During the war, I received a letter from a soldier friend of mine who hit the Normandy beaches on D-Day, fought through France, and went through the horrors of the Battle of the Bulge. That boy saw more of horror than a man double his age. Yet, he wrote to me, he did not falter for one moment; despite the cold and impersonal grinding of the war machine, he did not feel lonesome or dejected. For the one thing that had helped him most during those long months of fighting was the remembrance of his father who, seeing him off from New York and unable to speak because of emotion, put his hand on his son’s shoulder and held him strongly. His father’s hand on his shoulder is what kept his spirit and body alive in that hell called Europe. It was this accompaniment which assured his son’s survival. His hand on his son’s shoulder was a life-sustaining encouragement. That father’s hand was not stained with his son’s blood. There was no necessity for him to perform the humiliating ritual of raising his hands and exclaiming, ידינו לא שפכו את הדם הזה ועינינו לא ראו, my hands did not kill him, but look at them, they are bloody – because my eyes did not see, I overlooked my boy; my hands are stained because my eyes were clouded.

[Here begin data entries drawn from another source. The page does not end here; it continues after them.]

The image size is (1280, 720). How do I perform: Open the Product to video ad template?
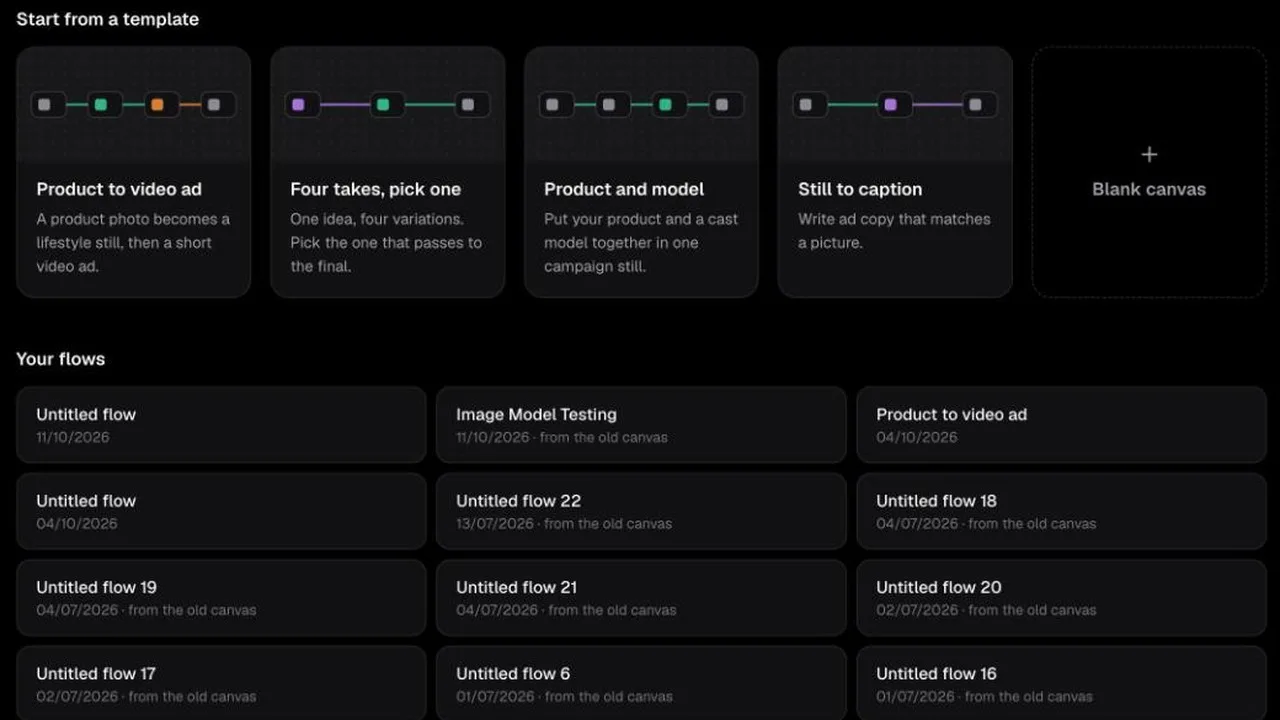pyautogui.click(x=133, y=172)

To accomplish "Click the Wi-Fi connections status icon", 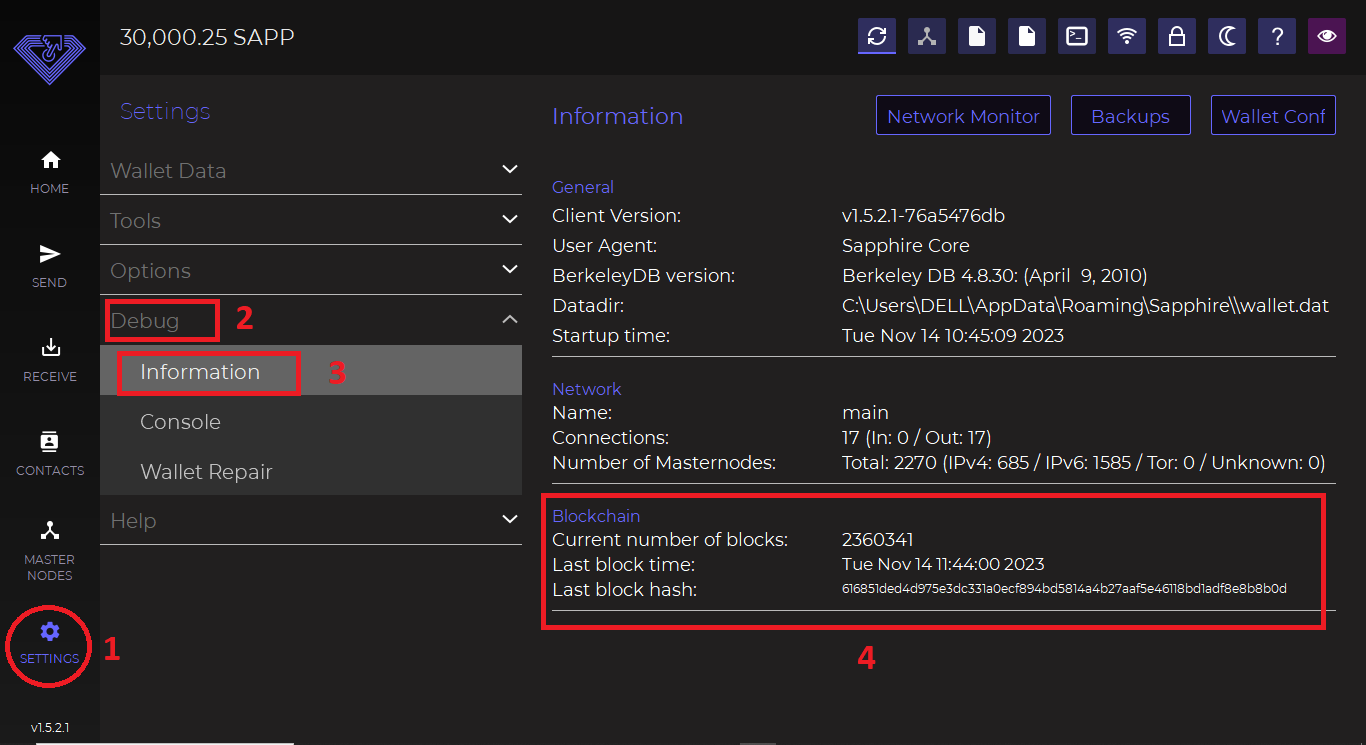I will click(1127, 37).
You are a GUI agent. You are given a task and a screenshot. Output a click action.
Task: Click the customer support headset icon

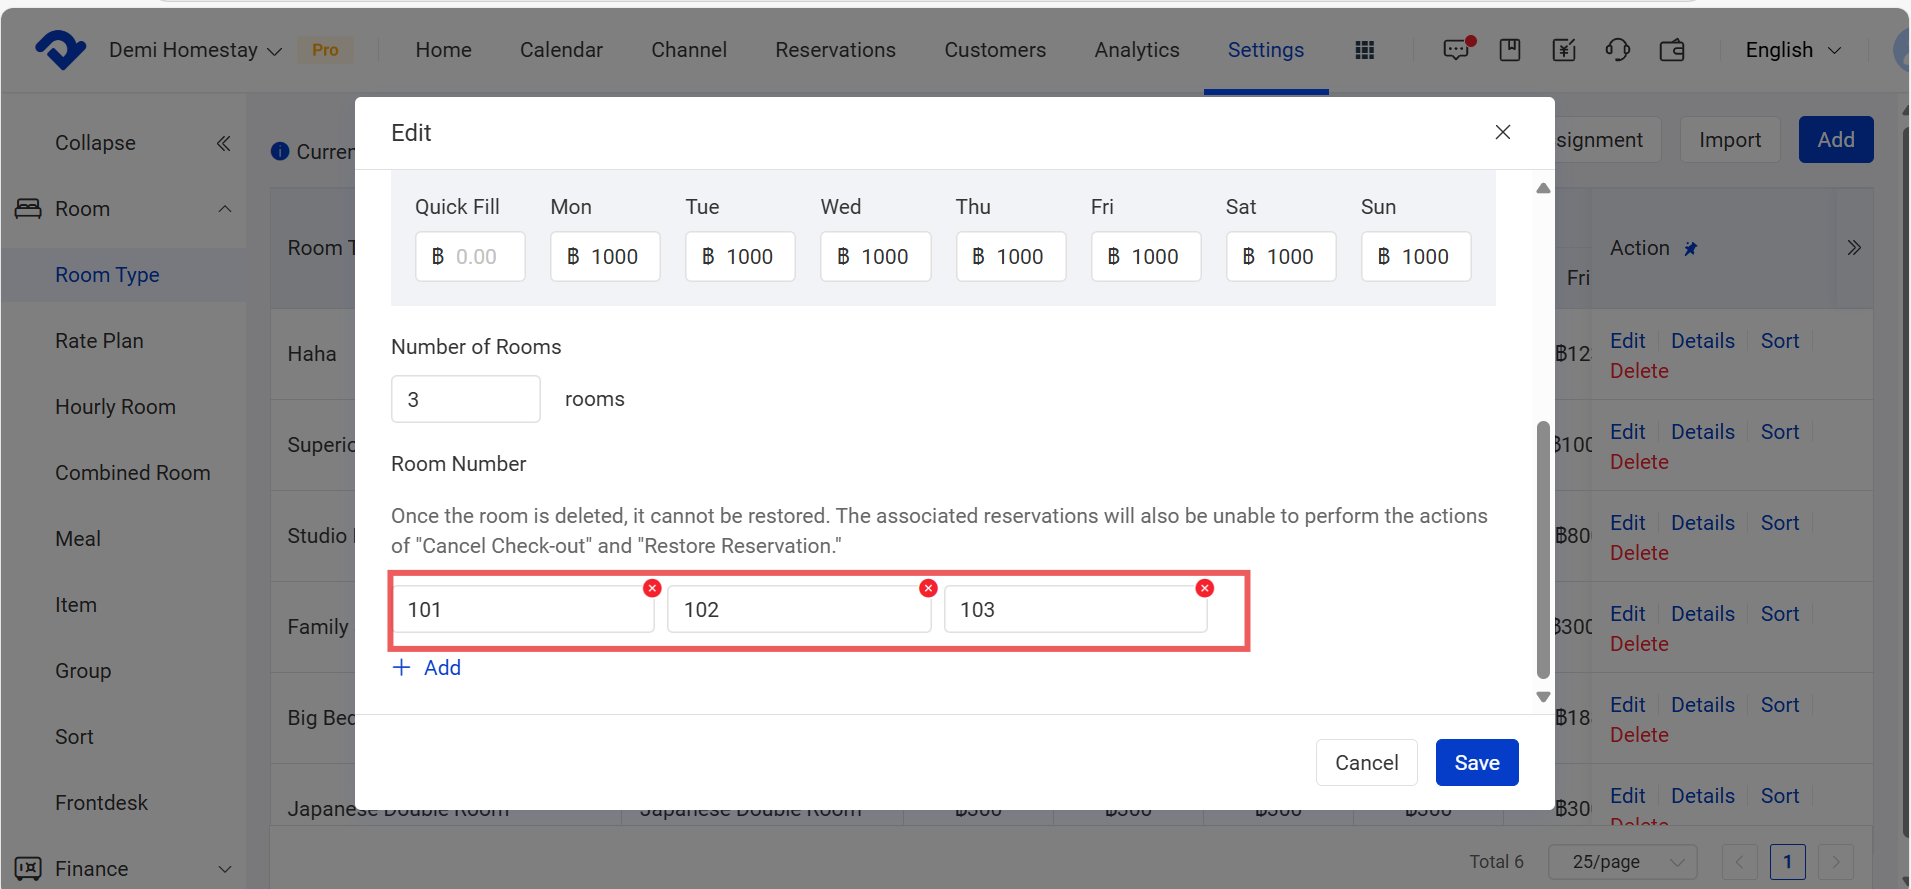tap(1617, 50)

My friends, the closets of the American Jewish community are full of חללים, skeletons of what once were or could have been good Jews. The words of the poet Bialik ring true: אכן חלל העם חלל כבד אין קץ, “The people are indeed a corpse, a corpse dead-heavy without end.” It was the great failure of the last generation to inspire their children with the courage of a Jewish young man getting a Jewish education that is responsible for the ghosts of Jews who clamor in the ball parks on Saturday afternoons and the corpses of Jews who will eat just anyplace, from Times Square to Chinatown, corpses whose uniquely Jewishly blood has been drained from them right down to the last drop. It is for these derelicts of the spirit, Jews whose Jewishness died a premature death because they were not properly encouraged and inspired, that the Jewish community at large must answer. Right outside this synagogue there are young Jews and middle aged Jews and old Jews walking past without the least recognition that today is Shabbos. Who is it who will raise his hands and disclaim responsibility for this situation and say ידינו לא שפכו את הדם הזה, our hands did not spill it? Look again at those very same hands. They certainly are stained red with the blood of their Jewishness, because עינינו לא ראו, our eyes were clouded, we were blind to them when they were young and impressionable, we bought for them school supplies and filled their lunch baskets, but we failed to inspire them with our sincere interest in them; we gave them a sugar-daddy when what they wanted was a father. And then when they left their elementary schools and ישיבות קטנות, we failed them again, פטרנוהו בלא לויה, we did not company them onto the great highway of life, we left them to fend for themselves as we overlooked their existence. We simply were not interested in anything beyond the immediate welfare of their bodies. Writes George Bernard Shaw in his “Devil’s Disciple,” “The worst sin towards our fellow creatures is not to hate them, but to be indifferent to them; that is the essence of inhumanity.” Well, we are guilty of that inhumanity.

Before Jacob died, he blessed his son Judah saying: ולבן שיניים מחלב, “may your teeth be whiter than milk.” What a strange blessing! Surely our Father Jacob did not mean to anticipate Colgate and Pepsodent. Explain the Rabbis of the Talmud, as they interpret this bizarre text, טוב המלבין שיניים לחברו יותר ממשקהו חלב, that he who makes his friend show the white of his teeth, that is – he who makes him smile, does him a greater good than he who provides him with milk. This was Judah’s blessing – that his smile encouraged his brothers and friends to smile, and that was worth more to them than all the milk on Borden’s farms. The Rabbis place greater emphasis on encouragement than on nourishment.

Your son and daughter will begin their school term this week. You will have provided them with all the physical necessities, and if they’re in Ramaz, that means that you’ve provided the best for them in education. But don’t forget to smile, to make him feel proud, to encourage him, to bolster his spirit. Keep your eyes open – and your hands clean.